International

Bourita parle fermeture des frontières à Alger

Par Fatim-Zahra TOHRY | Edition N°:5193 Le 23/01/2018 | Partager
Un point essentiel dans l’intégrité économique régionale
Les pays du Maghreb, l’une des régions les moins intégrées du monde
Le Maroc propose d’accueillir une conférence dédiée à la Jeunesse

«La question de l’intégration économique au Sud est d’autant plus problématique, en raison de la fermeture des frontières qui bloque structurellement l’essor de la région». Ce sont les propos de Nasser Bourita, le ministre des Affaires étrangères et de la Coopération internationale qui intervenait lors de la 14e Réunion des ministres des Affaires étrangères des pays membres du dialogue en Méditerranée occidentale «5+5» tenue dimanche à Alger.

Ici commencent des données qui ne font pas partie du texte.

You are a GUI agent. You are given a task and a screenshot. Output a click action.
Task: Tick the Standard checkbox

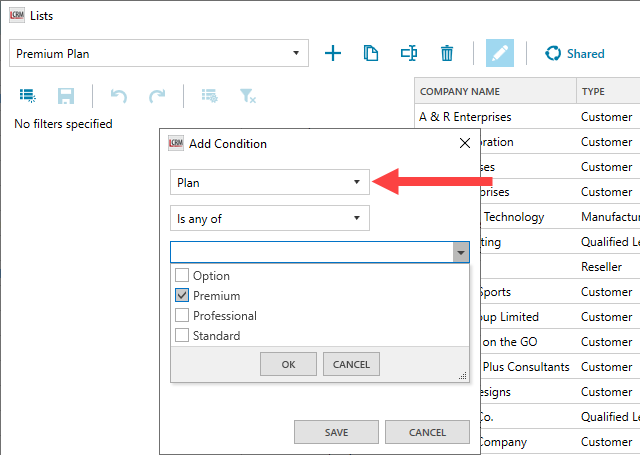[x=182, y=336]

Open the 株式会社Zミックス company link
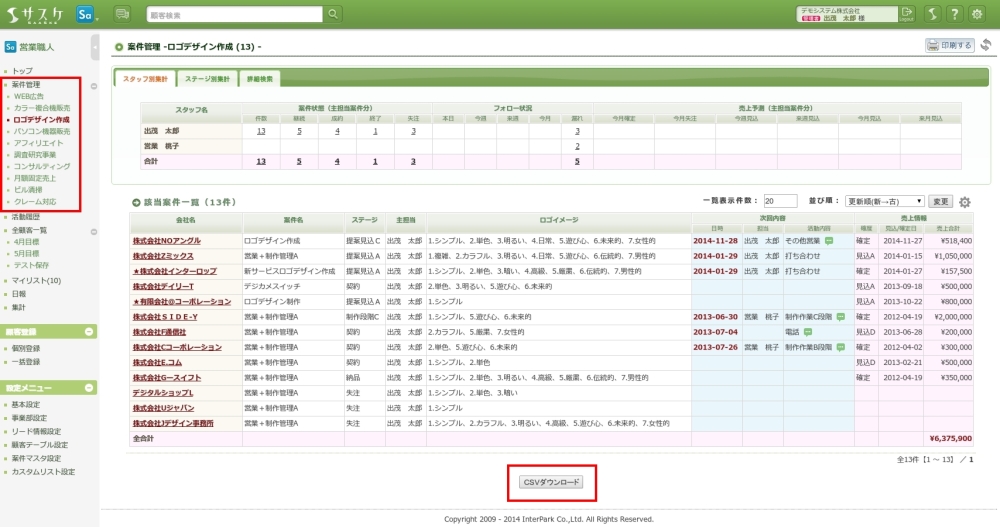[x=163, y=256]
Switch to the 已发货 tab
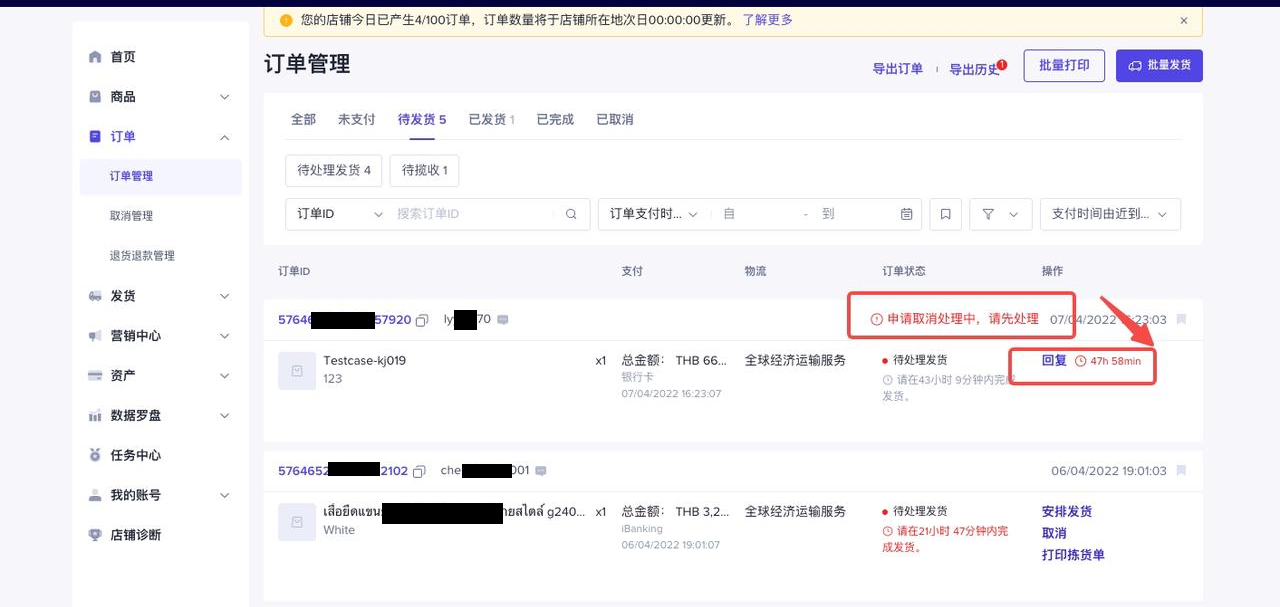 [491, 119]
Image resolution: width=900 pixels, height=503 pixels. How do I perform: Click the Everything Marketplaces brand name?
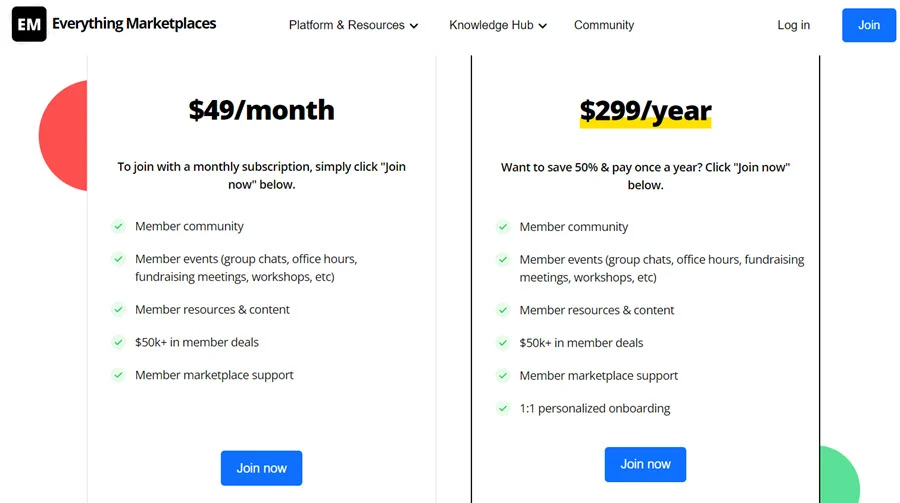134,24
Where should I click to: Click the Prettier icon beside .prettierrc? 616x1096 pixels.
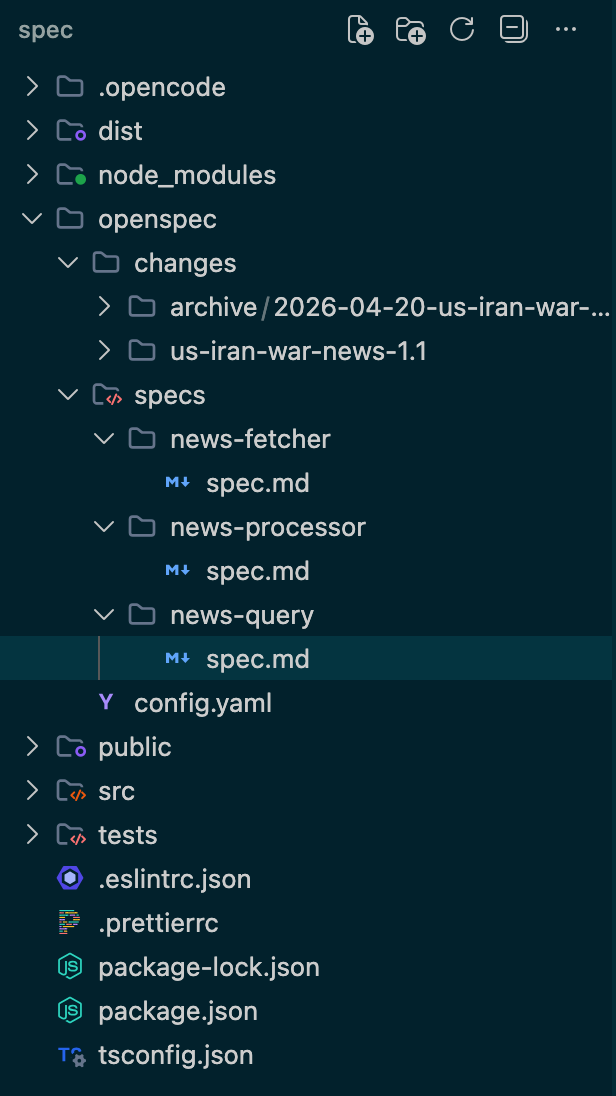point(69,923)
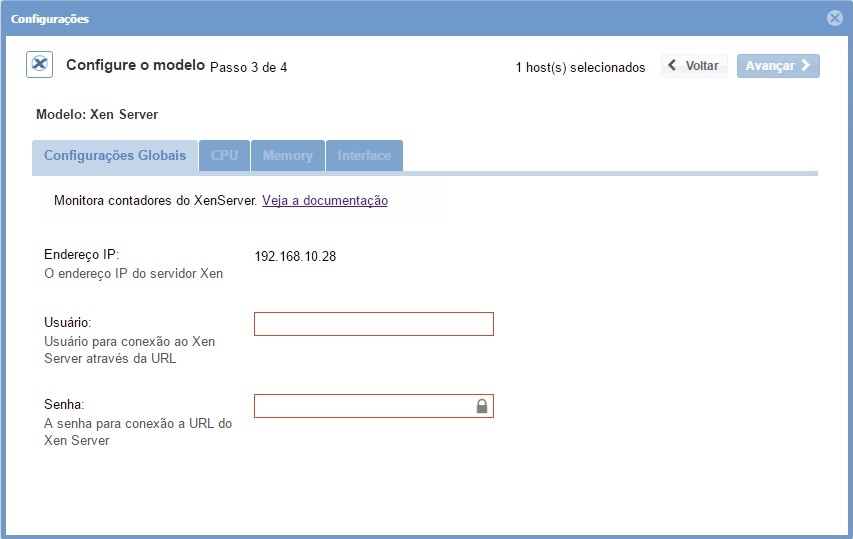Viewport: 853px width, 539px height.
Task: Open the Memory tab
Action: [287, 156]
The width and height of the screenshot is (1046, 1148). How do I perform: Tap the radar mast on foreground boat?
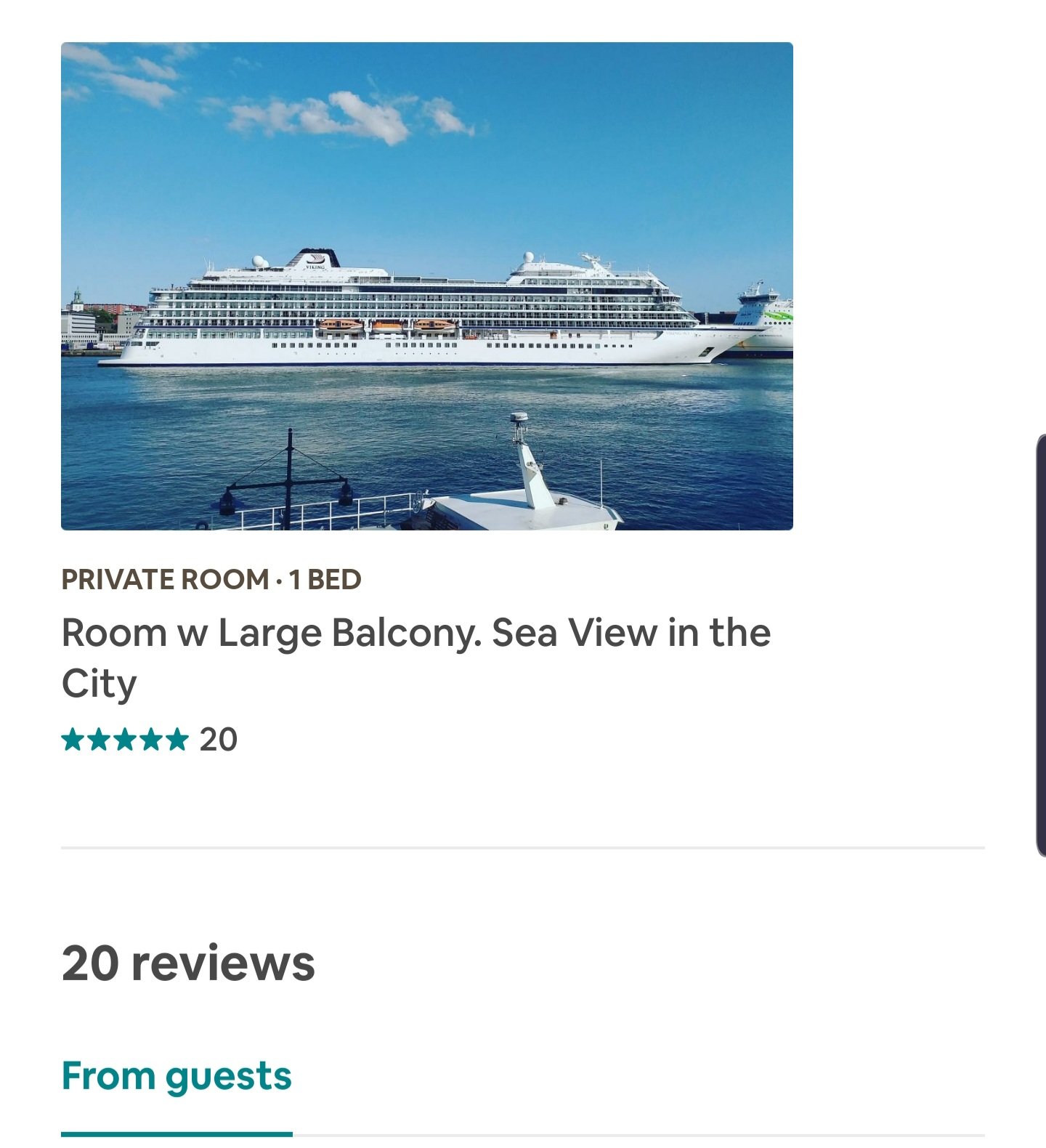530,463
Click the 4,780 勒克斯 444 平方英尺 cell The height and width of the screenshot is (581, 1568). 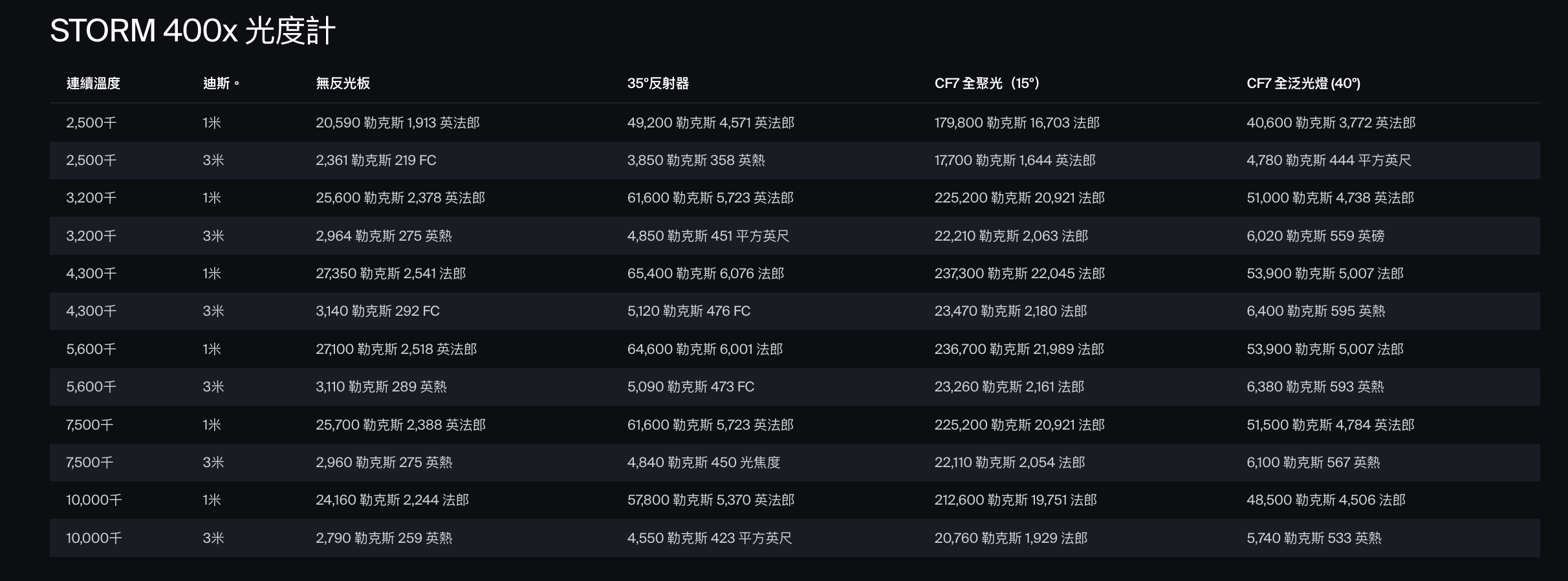click(1329, 160)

Il reste convaincu que la région est confrontée à plusieurs défis: «sécuritaire, environnemental, socio-économique, culturel et identitaire». D’où l’intérêt d’une mobilisation générale. Plusieurs thèmes étaient à l’ordre du jour de la réunion à Alger que ce soit les crises politiques dans certains pays, les transitions difficiles dans d’autres, ou des thématiques chroniques dans la région.

Sur le volet de la jeunesse et de l’emploi, Bourita s’est dit convaincu que la Méditerranée occidentale peut être le catalyseur d’une croissance partagée. Pour cette raison, il a présenté officiellement la proposition du Maroc d’accueillir la Conférence ministérielle 5+5 dédiée à la Jeunesse. Elle serait destinée à s’entendre sur un «Agenda régional pour la jeunesse» articulé par projets concrets et novateurs.

S’agissant du développement économique et social inclusif et partagé, le ministre a mis l’accent sur l’écart entre l’intégration économique au Nord et au Sud de la Méditerranée occidentale. Si les partenaires du Nord se caractérisent par une forte intégration économique (plus de 70%), au Sud, en revanche, les pays du Maghreb forment l’une des régions les moins intégrées du monde (moins de 5%). Le message est clair: «Ce n’est pas par le statu quo ou par le protectionnisme que l’on pourra atteindre le développement économique».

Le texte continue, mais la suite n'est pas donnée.